:: EXERCISE ::
Format each line of the data below as a row of a Markdown table, omitting blank lines. Use the columns Number and Data line.

(Data entries)
▼▼▼

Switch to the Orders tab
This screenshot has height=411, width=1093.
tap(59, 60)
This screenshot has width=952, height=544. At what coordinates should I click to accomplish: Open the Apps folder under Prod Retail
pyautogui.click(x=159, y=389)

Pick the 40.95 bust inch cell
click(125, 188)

▲▲▲

:: FINAL RESULT ::
| Number | Data line |
|---|---|
| 1 | Switch to the Orders tab |
| 2 | This screenshot has height=411, width=1093. |
| 3 | tap(59, 60) |
| 4 | This screenshot has width=952, height=544. At what coordinates should I click to accomplish: Open the Apps folder under Prod Retail |
| 5 | pyautogui.click(x=159, y=389) |
| 6 | Pick the 40.95 bust inch cell |
| 7 | click(125, 188) |